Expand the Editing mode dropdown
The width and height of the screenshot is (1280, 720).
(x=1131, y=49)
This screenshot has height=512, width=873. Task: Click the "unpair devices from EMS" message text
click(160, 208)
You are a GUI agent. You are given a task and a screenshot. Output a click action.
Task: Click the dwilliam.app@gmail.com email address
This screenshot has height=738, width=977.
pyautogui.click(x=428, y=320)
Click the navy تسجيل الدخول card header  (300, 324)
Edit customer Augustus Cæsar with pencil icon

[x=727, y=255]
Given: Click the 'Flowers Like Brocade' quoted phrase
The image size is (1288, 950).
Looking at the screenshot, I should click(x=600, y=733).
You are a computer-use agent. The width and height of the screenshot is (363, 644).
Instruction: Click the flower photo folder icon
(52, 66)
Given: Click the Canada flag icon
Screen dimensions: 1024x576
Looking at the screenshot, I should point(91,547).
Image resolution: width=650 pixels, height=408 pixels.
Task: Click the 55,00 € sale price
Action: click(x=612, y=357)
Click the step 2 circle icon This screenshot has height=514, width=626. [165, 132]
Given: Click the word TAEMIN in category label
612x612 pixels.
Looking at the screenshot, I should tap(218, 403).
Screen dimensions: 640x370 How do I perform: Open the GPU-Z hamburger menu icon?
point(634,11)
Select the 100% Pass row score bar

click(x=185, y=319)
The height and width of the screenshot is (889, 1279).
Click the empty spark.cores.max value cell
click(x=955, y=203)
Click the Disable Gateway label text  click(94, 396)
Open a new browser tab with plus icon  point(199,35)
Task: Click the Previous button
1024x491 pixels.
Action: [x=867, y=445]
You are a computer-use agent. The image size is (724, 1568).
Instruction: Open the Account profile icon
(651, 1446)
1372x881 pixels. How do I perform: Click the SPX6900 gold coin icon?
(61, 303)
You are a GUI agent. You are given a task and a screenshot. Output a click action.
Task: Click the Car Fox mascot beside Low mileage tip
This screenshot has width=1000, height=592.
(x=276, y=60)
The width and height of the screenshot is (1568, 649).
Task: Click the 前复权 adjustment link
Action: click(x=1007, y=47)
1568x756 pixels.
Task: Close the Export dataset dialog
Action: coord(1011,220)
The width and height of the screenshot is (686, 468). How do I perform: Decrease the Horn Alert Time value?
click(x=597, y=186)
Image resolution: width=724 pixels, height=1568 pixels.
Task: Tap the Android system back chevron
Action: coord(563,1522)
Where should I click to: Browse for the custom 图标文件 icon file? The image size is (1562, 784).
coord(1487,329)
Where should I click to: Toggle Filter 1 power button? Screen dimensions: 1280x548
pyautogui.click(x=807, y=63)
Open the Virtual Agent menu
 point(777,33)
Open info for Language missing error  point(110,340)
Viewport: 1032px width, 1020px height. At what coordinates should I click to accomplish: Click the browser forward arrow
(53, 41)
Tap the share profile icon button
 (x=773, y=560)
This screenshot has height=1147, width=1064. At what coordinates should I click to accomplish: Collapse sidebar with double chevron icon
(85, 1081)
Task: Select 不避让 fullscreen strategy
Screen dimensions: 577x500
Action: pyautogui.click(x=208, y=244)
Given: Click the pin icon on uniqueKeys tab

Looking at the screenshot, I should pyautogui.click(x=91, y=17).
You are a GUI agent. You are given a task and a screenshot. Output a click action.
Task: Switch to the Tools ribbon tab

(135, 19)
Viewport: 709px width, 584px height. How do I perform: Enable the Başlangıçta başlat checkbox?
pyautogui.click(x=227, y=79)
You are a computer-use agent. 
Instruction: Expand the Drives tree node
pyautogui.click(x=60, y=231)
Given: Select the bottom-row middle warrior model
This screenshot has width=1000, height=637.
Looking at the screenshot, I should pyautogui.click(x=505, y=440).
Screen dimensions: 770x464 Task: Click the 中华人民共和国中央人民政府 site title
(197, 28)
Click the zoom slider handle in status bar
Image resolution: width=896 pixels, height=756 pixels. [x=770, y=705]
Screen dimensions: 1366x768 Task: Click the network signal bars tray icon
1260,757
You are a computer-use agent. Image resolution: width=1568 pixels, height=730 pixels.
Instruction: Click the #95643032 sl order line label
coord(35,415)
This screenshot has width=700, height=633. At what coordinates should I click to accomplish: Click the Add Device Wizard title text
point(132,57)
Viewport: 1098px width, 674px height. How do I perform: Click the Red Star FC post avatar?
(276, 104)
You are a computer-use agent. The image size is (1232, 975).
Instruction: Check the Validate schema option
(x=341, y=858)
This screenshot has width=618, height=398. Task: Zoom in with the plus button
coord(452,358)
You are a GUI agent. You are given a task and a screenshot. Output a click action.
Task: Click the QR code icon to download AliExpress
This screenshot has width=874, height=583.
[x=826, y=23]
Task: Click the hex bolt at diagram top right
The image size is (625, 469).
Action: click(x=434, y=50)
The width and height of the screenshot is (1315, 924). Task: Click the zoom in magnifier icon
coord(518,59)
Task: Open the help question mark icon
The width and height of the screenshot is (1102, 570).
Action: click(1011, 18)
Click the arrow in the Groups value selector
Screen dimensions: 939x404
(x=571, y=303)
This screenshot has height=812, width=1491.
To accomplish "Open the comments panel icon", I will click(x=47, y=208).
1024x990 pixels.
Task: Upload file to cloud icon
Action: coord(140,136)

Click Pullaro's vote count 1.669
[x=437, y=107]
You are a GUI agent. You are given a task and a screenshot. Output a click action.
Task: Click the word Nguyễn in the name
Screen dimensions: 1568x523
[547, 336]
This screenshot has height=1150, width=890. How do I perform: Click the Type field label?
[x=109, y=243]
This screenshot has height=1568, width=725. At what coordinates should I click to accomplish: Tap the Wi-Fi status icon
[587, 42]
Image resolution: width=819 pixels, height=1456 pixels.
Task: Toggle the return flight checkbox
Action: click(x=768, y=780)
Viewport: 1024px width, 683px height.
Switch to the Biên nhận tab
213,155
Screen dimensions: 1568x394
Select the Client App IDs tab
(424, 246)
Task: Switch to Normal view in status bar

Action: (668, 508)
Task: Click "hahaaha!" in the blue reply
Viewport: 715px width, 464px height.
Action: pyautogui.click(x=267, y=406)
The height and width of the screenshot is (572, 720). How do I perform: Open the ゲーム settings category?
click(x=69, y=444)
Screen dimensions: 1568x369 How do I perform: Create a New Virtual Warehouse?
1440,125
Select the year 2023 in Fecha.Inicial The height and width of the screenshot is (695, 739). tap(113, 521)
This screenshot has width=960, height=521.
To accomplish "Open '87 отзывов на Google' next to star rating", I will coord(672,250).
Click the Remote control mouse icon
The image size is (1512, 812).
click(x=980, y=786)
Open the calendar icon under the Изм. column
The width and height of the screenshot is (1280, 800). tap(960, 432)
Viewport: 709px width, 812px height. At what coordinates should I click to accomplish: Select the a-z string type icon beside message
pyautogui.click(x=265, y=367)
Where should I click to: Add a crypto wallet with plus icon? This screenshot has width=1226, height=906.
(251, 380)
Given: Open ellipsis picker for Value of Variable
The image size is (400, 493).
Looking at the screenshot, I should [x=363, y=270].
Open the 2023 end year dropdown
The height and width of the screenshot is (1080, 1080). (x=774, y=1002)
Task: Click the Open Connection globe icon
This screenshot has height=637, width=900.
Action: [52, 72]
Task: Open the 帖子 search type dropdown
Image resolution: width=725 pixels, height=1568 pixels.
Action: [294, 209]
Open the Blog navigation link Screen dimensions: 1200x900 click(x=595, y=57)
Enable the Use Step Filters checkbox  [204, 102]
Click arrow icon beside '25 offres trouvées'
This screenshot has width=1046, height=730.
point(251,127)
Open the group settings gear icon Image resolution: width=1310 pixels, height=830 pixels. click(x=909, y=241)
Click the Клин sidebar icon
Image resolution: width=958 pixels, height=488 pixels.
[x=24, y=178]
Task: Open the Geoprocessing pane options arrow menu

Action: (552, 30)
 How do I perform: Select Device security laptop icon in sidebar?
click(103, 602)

:: Task item ::
From the line that holds "Enable the Use" to the last line of the records above, print each line exactly. Add nothing else.

:: Task answer ::
Enable the Use Step Filters checkbox  [204, 102]
Click arrow icon beside '25 offres trouvées'
This screenshot has width=1046, height=730.
point(251,127)
Open the group settings gear icon Image resolution: width=1310 pixels, height=830 pixels. click(x=909, y=241)
Click the Клин sidebar icon
Image resolution: width=958 pixels, height=488 pixels.
[x=24, y=178]
Task: Open the Geoprocessing pane options arrow menu

Action: (552, 30)
 How do I perform: Select Device security laptop icon in sidebar?
click(103, 602)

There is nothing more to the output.